In estrema sintesi ecco la triste storia di un personaggio che non ha certo spiccate doti di delinquenza ma a cui mancano anche buon senso e conoscenza dei propri limiti.
Va da sé che la sua vicenda, riveduta e corretta dai media e dal potere in cerca di casi esemplari, sfocia in un dramma ancora più grande in un paese in cui le difficoltà di vita quotidiane vengono ingigantite dalle circostanze e dalle ossessioni dettate dalla tradizione politica e religiosa.

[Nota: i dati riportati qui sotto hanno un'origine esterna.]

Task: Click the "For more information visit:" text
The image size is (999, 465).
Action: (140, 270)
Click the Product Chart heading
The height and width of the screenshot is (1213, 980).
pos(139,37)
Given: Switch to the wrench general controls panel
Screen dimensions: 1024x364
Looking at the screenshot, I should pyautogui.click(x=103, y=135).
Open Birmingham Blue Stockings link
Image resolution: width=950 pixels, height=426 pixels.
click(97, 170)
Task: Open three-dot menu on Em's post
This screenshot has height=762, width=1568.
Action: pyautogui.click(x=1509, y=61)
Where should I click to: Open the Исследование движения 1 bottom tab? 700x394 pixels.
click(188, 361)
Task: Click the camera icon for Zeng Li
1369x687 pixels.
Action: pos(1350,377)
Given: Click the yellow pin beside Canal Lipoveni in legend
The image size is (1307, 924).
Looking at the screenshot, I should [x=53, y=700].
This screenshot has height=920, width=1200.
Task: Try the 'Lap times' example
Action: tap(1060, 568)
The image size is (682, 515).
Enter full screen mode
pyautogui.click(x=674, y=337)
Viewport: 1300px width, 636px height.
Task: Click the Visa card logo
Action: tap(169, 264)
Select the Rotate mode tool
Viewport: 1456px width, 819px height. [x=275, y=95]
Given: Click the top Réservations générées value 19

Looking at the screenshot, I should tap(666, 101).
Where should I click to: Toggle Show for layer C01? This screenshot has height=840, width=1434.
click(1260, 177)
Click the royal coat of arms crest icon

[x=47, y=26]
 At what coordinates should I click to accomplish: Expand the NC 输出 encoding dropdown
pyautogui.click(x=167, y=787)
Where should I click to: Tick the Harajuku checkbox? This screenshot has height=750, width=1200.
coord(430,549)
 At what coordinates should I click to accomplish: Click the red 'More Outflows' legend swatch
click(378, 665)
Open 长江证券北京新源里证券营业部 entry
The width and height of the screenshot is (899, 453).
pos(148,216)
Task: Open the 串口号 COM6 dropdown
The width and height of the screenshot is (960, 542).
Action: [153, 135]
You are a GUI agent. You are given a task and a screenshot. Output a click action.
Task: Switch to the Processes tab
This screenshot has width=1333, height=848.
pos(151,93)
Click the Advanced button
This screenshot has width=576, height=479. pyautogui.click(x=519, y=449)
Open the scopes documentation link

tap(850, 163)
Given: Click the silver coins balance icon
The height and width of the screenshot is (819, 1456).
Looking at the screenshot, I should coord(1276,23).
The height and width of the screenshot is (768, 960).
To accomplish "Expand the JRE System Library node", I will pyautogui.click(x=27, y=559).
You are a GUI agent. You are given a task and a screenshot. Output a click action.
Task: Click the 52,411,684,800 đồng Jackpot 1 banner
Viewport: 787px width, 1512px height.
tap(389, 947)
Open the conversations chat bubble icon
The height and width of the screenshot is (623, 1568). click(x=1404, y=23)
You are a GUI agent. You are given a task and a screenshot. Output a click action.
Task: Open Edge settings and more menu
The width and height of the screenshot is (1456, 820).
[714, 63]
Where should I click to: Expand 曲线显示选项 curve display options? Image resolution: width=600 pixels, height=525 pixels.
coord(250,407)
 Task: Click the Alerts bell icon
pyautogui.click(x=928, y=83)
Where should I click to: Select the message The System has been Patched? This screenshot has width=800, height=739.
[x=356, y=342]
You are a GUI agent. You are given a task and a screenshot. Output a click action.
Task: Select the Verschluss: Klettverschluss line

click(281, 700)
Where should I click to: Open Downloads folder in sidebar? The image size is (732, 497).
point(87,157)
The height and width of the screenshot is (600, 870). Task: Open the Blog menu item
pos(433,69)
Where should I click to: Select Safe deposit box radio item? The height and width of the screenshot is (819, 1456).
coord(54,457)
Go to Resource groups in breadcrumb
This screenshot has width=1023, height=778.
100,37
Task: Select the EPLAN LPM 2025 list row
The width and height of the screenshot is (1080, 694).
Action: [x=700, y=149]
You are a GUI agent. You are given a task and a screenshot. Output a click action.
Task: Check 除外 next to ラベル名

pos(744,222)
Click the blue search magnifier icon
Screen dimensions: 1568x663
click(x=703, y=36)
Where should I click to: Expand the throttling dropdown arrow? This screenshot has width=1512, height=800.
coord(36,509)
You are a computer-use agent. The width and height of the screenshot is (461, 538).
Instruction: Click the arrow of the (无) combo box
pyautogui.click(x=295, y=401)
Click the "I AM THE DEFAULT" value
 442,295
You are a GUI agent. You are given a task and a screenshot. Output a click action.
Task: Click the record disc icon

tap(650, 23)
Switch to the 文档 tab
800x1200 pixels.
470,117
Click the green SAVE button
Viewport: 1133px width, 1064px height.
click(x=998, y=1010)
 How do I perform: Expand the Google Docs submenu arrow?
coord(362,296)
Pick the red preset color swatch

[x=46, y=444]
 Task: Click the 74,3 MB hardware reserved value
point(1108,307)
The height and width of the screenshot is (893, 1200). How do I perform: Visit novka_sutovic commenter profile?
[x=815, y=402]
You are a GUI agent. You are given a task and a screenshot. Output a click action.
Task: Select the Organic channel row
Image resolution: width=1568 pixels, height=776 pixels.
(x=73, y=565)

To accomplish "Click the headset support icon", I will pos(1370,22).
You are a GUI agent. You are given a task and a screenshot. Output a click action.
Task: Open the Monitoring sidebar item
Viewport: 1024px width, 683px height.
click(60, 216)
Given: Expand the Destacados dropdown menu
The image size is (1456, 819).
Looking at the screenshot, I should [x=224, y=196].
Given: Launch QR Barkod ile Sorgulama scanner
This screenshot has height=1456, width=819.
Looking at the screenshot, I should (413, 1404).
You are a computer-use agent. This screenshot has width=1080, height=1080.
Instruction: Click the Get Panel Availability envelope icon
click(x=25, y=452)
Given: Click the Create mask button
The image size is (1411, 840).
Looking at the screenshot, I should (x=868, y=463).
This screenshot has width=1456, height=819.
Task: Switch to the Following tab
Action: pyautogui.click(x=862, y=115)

Sembra diretto il confronto con “Ladri di biciclette” (1948) in cui il nostro sottoproletariato del postguerra si riproduce in quello dell’odierno Iran, come se 70 anni fossero passati invano.
La voglia di riscatto del protagonista, a cui comunque va la solidarietà dello spettatore, lo spinge a commettere errori dopo errori, in una società in cui sospetto, rancore e rabbia possiedono una tenace presenza espressiva.

Il regista Asghar Farhadi, che dirige con mano e mente felici, lancia un monito contro l’ineluttabilità delle miserie umane di cui noi tutti soffriamo anche inconsciamente.
“Un eroe”, premiato all’ultima festival di Cannes, è ottimo esempio di cinema civile che scava nelle pieghe della società e porta alla luce limiti e grettezze.


In programmazione al Cinema Palestrina e all’Arcobaleno Film Center.